Deriving standard errors for combinations of parameters
Another approach to conduct a statistical test is it to derive the standard error for the weighted parameter combination \(\theta\) we want to test from the variance-covariance matrix of the regression parameters.
Let \(\theta\) be a weighted combination of parameters.
\[\theta = \sum_{j=1}^{k} \lambda_j \beta_j \]
Then the standard error of \(\theta\) is
\[s^2_{\theta} = \sum_{j=1}^{k} \lambda_j^2 s^2_{\beta_j} +
2 \sum_{j \neq i}^{k} \lambda_j \lambda_i s_{\beta_ji}\]

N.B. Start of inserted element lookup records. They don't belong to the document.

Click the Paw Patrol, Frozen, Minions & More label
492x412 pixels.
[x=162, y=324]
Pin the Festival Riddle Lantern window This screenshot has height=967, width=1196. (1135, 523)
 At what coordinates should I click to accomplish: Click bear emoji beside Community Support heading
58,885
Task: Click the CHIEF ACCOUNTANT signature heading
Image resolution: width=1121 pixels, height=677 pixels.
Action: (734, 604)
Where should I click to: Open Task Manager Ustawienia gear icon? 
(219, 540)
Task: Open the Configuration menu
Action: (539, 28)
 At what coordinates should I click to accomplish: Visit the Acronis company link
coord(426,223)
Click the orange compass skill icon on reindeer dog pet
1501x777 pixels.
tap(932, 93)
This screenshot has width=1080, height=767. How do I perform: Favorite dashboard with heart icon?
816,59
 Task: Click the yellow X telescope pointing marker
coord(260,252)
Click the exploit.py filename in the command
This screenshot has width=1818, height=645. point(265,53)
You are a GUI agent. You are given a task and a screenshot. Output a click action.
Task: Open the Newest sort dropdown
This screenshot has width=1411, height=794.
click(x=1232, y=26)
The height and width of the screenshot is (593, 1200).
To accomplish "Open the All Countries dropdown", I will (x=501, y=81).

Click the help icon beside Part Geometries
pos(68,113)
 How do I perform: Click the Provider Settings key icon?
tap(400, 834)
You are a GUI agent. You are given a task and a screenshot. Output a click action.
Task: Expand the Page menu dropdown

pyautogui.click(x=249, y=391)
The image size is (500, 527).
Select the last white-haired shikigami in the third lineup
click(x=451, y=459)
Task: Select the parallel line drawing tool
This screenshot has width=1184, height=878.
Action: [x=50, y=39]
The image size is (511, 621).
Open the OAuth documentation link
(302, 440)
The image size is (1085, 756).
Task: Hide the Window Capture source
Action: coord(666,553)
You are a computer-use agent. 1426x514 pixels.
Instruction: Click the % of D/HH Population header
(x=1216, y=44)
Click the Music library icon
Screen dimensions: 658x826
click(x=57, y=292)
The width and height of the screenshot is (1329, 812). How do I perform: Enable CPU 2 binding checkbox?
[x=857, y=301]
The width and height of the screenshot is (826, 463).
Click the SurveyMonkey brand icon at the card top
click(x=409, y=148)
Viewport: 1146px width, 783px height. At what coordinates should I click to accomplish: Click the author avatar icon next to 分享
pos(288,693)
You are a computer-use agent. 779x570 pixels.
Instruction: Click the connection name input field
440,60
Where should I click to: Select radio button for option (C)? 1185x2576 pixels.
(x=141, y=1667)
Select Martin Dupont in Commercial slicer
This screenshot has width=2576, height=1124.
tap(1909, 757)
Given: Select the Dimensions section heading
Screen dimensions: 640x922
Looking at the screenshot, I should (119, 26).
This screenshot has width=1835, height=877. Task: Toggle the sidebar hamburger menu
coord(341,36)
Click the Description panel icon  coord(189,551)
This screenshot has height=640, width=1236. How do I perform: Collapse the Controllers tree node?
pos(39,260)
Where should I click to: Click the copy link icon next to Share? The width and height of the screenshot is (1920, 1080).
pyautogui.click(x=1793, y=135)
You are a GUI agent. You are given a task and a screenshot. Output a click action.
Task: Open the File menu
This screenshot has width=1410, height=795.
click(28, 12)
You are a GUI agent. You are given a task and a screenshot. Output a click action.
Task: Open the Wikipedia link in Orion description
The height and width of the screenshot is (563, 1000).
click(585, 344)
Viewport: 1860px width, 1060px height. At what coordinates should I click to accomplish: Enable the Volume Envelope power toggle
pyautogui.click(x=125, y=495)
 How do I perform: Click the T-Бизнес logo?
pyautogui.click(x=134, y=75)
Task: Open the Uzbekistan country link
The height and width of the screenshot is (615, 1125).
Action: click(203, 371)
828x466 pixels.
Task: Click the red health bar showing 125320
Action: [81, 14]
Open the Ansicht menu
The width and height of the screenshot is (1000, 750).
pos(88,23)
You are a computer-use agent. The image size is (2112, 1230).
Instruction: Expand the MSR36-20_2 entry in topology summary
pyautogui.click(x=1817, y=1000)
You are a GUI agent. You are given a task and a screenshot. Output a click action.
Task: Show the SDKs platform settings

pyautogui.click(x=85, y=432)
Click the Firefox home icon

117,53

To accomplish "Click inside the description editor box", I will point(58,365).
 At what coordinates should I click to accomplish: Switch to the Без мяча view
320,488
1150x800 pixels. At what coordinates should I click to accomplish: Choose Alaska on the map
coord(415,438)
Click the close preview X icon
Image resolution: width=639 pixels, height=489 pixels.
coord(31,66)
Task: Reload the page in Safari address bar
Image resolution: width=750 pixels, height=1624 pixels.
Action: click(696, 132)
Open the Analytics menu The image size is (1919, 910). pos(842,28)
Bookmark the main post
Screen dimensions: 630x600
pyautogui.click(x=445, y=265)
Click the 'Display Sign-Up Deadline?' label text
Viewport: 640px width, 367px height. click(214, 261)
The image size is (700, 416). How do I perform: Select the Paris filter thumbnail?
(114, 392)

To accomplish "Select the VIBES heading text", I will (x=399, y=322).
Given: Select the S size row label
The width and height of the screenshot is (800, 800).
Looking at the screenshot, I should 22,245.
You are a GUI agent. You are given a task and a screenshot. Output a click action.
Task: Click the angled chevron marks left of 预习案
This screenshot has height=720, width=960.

The s.e. for any combinations of parameters can also be derived from the estimates of the parameter’s s.e. Let’s get the estimated regression parameters variance / covariance matrix.
cm <- vcov(m)
cm
(Intercept) V1 V2
(Intercept) 0.062209914 0.003229363 0.029715547
V1 0.003229363 0.045081838 0.003943975
V2 0.029715547 0.003943975 0.103996706
The combination we are interested in is \(\theta = 1 \cdot \beta_1 + (-1) \cdot \beta_2\), i.e. \(\lambda_1=1\) and \(\lambda_2=-1\). The estimated standard error for \(\theta\) thus is
s2.theta <- sum(1^2*cm[2,2] + (-1)^2*cm[3,3]) + 2*sum(1*(-1)*cm[2,3])
s.theta = s2.theta^.5
s.theta
[1] 0.3757534
Note that the value matches the result from the approach above. We can now perform a t-test using this result for the s.e. The results are already shown in the regression output from the reparametrization above. But for the sake of completeness we will do it here once more by hand.
b_h0 <- 0 # null hypothesis
ts <- (b3[2, 1] - b_h0) / s.theta # test statistic, i.e. t-value
2*pt(abs(ts), deg, lower=FALSE) # note that it is a two sided test
[1] 0.8453354
Note, that the value is equal to the p-value shown in the regression output from the reparametrization above.